A sleepwalking opponent would probably still notch a comfortable victory. A team in a coma may even be able to squeak by. Only a legally dead team will be able to lose in Daniel-Meyer Coliseum. Appropriately, should they lose Monday night, the pulse on OSU’s season will stop abruptly.

TCU’s Season So Far

Well, they beat Tulsa. Twice!

Were you waiting for more? Sorry, but that’s about it.

The current streak sits on 14 consecutive losses with the last five all including double-digit final margins. They’ve been beaten by at least 20-points five times in Big 12 play.

I can’t possibly make a joke here. It would be inhumane. The humane thing to do is just to walk away. And maybe put this entire team down to end the needless suffering.

Meet The Horned Frogs

The only folks left in the stands at home games have to be friends and family of the players and coaching staff. If you happen to attend this one, ask anyone clad in purple to tell you about the team. You’ll probably get baby pictures and embarrassing stories that I don’t have access to.

In the meantime, I can tell you that Kyan Anderson is legitimately a quality point guard. He’s a hometown kid who didn’t have the good sense to go literally anywhere else. But, he’s been rewarded with the ability to do anything he wants because without him, the remaining roster would be guilty of fraud for posing as an NCAA basketball team.

Amric Fields is the second leading scorer and second leading rebounder. He’s an Oklahoma kid who must have done something terrible during his time at Putnam City West. I assume his punishment was having to play at TCU. A fate worse than death.
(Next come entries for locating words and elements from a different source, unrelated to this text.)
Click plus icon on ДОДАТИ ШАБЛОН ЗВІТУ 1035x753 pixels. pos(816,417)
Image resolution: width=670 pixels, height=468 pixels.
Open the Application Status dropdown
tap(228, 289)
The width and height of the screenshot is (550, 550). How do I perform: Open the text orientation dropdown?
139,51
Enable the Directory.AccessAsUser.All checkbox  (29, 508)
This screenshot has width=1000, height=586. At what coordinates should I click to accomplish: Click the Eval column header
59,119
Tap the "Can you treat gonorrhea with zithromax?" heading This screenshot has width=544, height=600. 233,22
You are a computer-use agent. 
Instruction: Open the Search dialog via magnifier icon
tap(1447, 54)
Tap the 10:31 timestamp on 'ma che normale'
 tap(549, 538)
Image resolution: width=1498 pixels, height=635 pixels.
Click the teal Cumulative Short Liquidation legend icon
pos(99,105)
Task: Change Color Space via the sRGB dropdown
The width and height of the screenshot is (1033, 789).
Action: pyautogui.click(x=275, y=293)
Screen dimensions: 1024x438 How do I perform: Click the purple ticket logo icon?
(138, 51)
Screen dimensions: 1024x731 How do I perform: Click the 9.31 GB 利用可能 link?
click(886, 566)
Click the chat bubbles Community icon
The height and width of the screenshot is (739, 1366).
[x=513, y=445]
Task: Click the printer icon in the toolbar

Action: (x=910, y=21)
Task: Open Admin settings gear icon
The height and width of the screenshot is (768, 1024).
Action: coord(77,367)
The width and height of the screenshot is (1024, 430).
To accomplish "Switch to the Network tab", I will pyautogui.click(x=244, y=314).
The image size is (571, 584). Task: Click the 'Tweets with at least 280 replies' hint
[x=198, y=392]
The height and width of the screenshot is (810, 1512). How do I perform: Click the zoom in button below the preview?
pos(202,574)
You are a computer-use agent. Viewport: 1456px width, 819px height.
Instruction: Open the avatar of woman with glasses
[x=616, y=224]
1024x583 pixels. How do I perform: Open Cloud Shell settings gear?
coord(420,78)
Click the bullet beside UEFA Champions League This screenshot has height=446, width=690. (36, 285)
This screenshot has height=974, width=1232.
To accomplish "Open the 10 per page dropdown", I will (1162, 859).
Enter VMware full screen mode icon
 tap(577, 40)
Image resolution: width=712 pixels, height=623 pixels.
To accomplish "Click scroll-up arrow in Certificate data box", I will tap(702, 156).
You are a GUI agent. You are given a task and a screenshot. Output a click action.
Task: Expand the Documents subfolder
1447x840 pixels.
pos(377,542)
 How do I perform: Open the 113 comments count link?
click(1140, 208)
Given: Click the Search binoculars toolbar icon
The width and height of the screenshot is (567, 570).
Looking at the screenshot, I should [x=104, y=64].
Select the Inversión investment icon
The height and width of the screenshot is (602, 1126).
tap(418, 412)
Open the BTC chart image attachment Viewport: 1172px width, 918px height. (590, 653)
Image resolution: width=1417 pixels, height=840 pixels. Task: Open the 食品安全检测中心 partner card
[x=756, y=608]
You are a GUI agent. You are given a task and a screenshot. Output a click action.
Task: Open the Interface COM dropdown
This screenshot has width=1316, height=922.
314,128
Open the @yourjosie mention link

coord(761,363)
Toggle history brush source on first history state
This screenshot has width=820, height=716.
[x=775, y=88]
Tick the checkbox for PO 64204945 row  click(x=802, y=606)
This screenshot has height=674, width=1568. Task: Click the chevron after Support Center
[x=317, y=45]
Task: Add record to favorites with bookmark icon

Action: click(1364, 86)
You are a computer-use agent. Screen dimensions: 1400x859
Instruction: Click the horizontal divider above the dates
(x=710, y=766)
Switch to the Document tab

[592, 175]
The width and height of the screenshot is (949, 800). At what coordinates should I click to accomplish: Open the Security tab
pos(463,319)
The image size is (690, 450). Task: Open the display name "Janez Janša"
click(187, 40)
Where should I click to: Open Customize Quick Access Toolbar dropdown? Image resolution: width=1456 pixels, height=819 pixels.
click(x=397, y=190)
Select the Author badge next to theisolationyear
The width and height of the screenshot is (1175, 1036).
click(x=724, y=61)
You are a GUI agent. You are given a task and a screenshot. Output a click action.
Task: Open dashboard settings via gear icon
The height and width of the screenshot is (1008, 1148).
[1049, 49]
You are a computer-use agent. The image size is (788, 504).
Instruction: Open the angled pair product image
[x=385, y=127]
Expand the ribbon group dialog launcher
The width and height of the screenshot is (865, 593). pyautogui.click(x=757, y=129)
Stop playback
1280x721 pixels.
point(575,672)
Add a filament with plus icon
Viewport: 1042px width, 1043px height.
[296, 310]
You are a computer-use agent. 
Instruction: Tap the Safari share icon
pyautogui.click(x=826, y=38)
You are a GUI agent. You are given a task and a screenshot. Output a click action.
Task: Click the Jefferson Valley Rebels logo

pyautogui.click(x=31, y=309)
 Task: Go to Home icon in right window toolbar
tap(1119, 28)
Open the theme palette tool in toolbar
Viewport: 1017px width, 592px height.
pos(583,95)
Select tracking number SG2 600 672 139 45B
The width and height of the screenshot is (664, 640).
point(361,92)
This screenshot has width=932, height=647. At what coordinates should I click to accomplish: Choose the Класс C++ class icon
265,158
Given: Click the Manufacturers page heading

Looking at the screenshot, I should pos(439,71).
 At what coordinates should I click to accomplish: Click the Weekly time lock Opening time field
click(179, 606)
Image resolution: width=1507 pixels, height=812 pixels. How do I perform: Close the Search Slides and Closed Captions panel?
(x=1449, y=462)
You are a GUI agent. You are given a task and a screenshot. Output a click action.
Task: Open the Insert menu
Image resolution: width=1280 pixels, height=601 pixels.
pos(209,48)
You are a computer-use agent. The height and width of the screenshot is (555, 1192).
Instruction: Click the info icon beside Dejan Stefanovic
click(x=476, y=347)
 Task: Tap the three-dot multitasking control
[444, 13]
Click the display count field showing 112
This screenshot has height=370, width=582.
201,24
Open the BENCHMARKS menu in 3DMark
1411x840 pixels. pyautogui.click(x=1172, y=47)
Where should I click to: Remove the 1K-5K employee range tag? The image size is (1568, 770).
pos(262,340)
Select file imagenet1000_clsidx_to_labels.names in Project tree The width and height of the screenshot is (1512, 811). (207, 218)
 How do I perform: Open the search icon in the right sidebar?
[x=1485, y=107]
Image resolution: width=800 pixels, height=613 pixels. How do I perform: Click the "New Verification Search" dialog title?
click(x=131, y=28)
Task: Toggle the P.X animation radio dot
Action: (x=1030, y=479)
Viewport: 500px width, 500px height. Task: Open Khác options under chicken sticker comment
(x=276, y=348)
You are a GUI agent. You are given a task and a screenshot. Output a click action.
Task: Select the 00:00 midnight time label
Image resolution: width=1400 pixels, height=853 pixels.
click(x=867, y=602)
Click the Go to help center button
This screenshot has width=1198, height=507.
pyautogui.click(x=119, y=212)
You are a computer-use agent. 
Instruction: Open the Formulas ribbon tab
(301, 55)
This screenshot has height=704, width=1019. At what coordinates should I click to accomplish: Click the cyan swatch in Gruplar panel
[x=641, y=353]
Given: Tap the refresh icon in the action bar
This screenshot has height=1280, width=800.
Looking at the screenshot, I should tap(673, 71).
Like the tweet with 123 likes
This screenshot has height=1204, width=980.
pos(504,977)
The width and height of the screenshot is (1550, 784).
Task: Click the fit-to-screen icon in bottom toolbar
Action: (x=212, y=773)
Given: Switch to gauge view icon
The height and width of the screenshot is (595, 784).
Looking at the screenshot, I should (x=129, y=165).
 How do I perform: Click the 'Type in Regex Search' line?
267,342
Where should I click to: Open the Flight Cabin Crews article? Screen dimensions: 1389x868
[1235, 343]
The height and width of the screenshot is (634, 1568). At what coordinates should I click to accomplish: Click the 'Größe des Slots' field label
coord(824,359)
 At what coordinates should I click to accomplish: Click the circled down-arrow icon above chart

Finally, there’s leading rebounder Karviar Shepherd. This freshman has shown flashes of potential, but doesn’t even know how to pronounce his first name. He claims it’s “kuh-VAR”, but it’s obviously pronounced like “caviar” with an extra ‘r’ thrown in for fun. He should start a deluxe cuisine delivery service and name it after himself.

Stats Time

At this point, I’ve been negative enough about these poor guys. Talking about the stats they’ve compiled so far would just be piling on.

There is one positive statistic of note. TCU’s basketball team has had exactly zero players sent to rehab in the past two seasons, which gives them the advantage in that category over the football team.[1. This was not extensively researched.]

The Horned Frogs also lead the Big 12 in number of major statistical categories in which they rank tenth. That doesn’t include 3-point field goal percentage, however. They’ve got Iowa State beat by a full 5-thousandths.

My Humble Prediction

If you’re a pessimist, and if you’re an OSU fan there’s a great chance you are, you might think this game will be closer than it should be. There’s a reasonable argument to be made for that. All you’d have to do is point at Travis Ford’s record in Big 12 road games.

The win against Texas Tech was encouraging, but can we really expect this team to go on the road and put together a second consecutive strong performance?

Well, last season the Cowboys romped in Fort Worth by 17.

This season, barring a string of comical misfortunes befalling the starting five reminiscent of the Springfield Nuclear Power Plant softball team, I expect another convincing win.

The spread favors OSU by 11.5, but a more interesting wager would be who, between Nash and Brown, ends the game with more dunks. I’m putting it on the board as a pick ‘em.